◆ Stored data

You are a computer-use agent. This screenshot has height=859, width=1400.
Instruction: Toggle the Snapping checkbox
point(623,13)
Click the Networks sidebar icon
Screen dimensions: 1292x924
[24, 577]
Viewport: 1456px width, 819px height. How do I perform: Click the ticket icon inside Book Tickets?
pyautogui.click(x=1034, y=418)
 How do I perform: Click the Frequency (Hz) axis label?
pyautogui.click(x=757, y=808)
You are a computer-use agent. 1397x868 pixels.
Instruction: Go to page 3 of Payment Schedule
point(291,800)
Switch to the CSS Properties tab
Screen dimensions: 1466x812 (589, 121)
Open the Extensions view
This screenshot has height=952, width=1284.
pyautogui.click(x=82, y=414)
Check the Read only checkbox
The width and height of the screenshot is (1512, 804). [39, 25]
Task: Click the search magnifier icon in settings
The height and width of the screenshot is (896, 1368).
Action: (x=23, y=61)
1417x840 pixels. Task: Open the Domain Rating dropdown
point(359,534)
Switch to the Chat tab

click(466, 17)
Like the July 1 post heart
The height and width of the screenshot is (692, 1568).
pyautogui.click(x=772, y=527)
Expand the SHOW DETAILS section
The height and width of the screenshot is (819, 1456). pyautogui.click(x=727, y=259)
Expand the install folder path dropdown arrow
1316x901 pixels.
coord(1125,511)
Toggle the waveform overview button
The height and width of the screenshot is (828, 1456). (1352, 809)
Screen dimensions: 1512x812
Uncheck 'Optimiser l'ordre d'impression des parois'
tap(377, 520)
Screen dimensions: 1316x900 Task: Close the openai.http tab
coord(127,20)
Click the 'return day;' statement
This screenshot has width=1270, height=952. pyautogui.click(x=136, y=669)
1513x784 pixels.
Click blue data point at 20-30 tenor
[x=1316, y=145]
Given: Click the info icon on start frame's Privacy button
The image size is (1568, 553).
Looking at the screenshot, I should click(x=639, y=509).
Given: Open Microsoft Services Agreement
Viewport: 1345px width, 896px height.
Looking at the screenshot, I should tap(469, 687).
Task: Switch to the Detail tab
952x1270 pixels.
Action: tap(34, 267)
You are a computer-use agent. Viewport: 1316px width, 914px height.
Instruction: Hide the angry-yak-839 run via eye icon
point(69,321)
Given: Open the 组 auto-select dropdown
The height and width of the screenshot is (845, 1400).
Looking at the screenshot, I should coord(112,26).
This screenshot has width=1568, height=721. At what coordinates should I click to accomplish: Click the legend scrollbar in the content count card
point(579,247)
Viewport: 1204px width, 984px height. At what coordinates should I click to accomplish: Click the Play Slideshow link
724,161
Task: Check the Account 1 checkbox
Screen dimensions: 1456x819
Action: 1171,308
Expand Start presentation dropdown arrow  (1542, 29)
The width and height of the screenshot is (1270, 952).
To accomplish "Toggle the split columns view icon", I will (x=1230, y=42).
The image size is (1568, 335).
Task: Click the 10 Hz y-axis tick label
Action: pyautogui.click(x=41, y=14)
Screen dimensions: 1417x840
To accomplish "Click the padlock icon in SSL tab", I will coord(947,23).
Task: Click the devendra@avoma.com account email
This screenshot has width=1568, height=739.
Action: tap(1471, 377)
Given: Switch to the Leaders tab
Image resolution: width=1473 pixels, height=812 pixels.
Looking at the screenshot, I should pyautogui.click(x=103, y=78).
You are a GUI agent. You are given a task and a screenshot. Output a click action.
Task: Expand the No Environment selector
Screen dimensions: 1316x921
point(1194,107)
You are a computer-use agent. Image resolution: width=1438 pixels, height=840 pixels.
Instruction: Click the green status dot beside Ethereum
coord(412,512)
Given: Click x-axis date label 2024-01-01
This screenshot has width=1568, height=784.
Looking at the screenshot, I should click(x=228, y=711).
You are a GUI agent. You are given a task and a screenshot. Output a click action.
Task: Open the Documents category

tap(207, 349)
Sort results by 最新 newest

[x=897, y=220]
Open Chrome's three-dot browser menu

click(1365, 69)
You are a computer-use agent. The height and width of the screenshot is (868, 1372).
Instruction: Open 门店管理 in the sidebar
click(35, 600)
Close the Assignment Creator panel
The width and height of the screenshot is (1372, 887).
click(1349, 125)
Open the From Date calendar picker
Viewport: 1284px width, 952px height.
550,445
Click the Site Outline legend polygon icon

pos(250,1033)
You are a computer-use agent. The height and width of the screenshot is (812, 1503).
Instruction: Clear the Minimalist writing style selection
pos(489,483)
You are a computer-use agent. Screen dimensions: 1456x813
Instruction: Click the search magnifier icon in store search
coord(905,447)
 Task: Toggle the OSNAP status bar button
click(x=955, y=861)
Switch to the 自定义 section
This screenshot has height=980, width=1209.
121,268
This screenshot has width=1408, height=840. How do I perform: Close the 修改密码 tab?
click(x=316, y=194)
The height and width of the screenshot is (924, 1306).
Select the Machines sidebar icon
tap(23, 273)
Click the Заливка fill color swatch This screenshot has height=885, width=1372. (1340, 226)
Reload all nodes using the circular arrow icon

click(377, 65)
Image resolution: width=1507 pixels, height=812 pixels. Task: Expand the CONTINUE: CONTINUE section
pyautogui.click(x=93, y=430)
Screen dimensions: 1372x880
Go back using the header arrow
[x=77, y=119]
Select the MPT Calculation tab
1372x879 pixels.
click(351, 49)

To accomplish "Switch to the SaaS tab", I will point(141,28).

◆ Exercise instructions
Each line in the listing needs to be copied exactly.

◆ Solution
You are a computer-use agent. This screenshot has height=859, width=1400.
Instruction: Toggle the Snapping checkbox
point(623,13)
Click the Networks sidebar icon
Screen dimensions: 1292x924
[24, 577]
Viewport: 1456px width, 819px height. How do I perform: Click the ticket icon inside Book Tickets?
pyautogui.click(x=1034, y=418)
 How do I perform: Click the Frequency (Hz) axis label?
pyautogui.click(x=757, y=808)
You are a computer-use agent. 1397x868 pixels.
Instruction: Go to page 3 of Payment Schedule
point(291,800)
Switch to the CSS Properties tab
Screen dimensions: 1466x812 (589, 121)
Open the Extensions view
This screenshot has height=952, width=1284.
pyautogui.click(x=82, y=414)
Check the Read only checkbox
The width and height of the screenshot is (1512, 804). [39, 25]
Task: Click the search magnifier icon in settings
The height and width of the screenshot is (896, 1368).
Action: (x=23, y=61)
1417x840 pixels. Task: Open the Domain Rating dropdown
point(359,534)
Switch to the Chat tab

click(466, 17)
Like the July 1 post heart
The height and width of the screenshot is (692, 1568).
pyautogui.click(x=772, y=527)
Expand the SHOW DETAILS section
The height and width of the screenshot is (819, 1456). pyautogui.click(x=727, y=259)
Expand the install folder path dropdown arrow
1316x901 pixels.
coord(1125,511)
Toggle the waveform overview button
The height and width of the screenshot is (828, 1456). (1352, 809)
Screen dimensions: 1512x812
Uncheck 'Optimiser l'ordre d'impression des parois'
tap(377, 520)
Screen dimensions: 1316x900 Task: Close the openai.http tab
coord(127,20)
Click the 'return day;' statement
This screenshot has width=1270, height=952. pyautogui.click(x=136, y=669)
1513x784 pixels.
Click blue data point at 20-30 tenor
[x=1316, y=145]
Given: Click the info icon on start frame's Privacy button
The image size is (1568, 553).
Looking at the screenshot, I should click(x=639, y=509).
Given: Open Microsoft Services Agreement
Viewport: 1345px width, 896px height.
Looking at the screenshot, I should tap(469, 687).
Task: Switch to the Detail tab
952x1270 pixels.
Action: tap(34, 267)
You are a computer-use agent. Viewport: 1316px width, 914px height.
Instruction: Hide the angry-yak-839 run via eye icon
point(69,321)
Given: Open the 组 auto-select dropdown
The height and width of the screenshot is (845, 1400).
Looking at the screenshot, I should coord(112,26).
This screenshot has width=1568, height=721. At what coordinates should I click to accomplish: Click the legend scrollbar in the content count card
point(579,247)
Viewport: 1204px width, 984px height. At what coordinates should I click to accomplish: Click the Play Slideshow link
724,161
Task: Check the Account 1 checkbox
Screen dimensions: 1456x819
Action: 1171,308
Expand Start presentation dropdown arrow  (1542, 29)
The width and height of the screenshot is (1270, 952).
To accomplish "Toggle the split columns view icon", I will (x=1230, y=42).
The image size is (1568, 335).
Task: Click the 10 Hz y-axis tick label
Action: pyautogui.click(x=41, y=14)
Screen dimensions: 1417x840
To accomplish "Click the padlock icon in SSL tab", I will coord(947,23).
Task: Click the devendra@avoma.com account email
This screenshot has width=1568, height=739.
Action: tap(1471, 377)
Given: Switch to the Leaders tab
Image resolution: width=1473 pixels, height=812 pixels.
Looking at the screenshot, I should pyautogui.click(x=103, y=78).
You are a GUI agent. You are given a task and a screenshot. Output a click action.
Task: Expand the No Environment selector
Screen dimensions: 1316x921
point(1194,107)
You are a computer-use agent. Image resolution: width=1438 pixels, height=840 pixels.
Instruction: Click the green status dot beside Ethereum
coord(412,512)
Given: Click x-axis date label 2024-01-01
This screenshot has width=1568, height=784.
Looking at the screenshot, I should click(x=228, y=711).
You are a GUI agent. You are given a task and a screenshot. Output a click action.
Task: Open the Documents category

tap(207, 349)
Sort results by 最新 newest

[x=897, y=220]
Open Chrome's three-dot browser menu

click(1365, 69)
You are a computer-use agent. The height and width of the screenshot is (868, 1372).
Instruction: Open 门店管理 in the sidebar
click(35, 600)
Close the Assignment Creator panel
The width and height of the screenshot is (1372, 887).
click(1349, 125)
Open the From Date calendar picker
Viewport: 1284px width, 952px height.
550,445
Click the Site Outline legend polygon icon

pos(250,1033)
You are a computer-use agent. The height and width of the screenshot is (812, 1503).
Instruction: Clear the Minimalist writing style selection
pos(489,483)
You are a computer-use agent. Screen dimensions: 1456x813
Instruction: Click the search magnifier icon in store search
coord(905,447)
 Task: Toggle the OSNAP status bar button
click(x=955, y=861)
Switch to the 自定义 section
This screenshot has height=980, width=1209.
121,268
This screenshot has width=1408, height=840. How do I perform: Close the 修改密码 tab?
click(x=316, y=194)
The height and width of the screenshot is (924, 1306).
Select the Machines sidebar icon
tap(23, 273)
Click the Заливка fill color swatch This screenshot has height=885, width=1372. (1340, 226)
Reload all nodes using the circular arrow icon

click(377, 65)
Image resolution: width=1507 pixels, height=812 pixels. Task: Expand the CONTINUE: CONTINUE section
pyautogui.click(x=93, y=430)
Screen dimensions: 1372x880
Go back using the header arrow
[x=77, y=119]
Select the MPT Calculation tab
1372x879 pixels.
click(351, 49)

To accomplish "Switch to the SaaS tab", I will point(141,28).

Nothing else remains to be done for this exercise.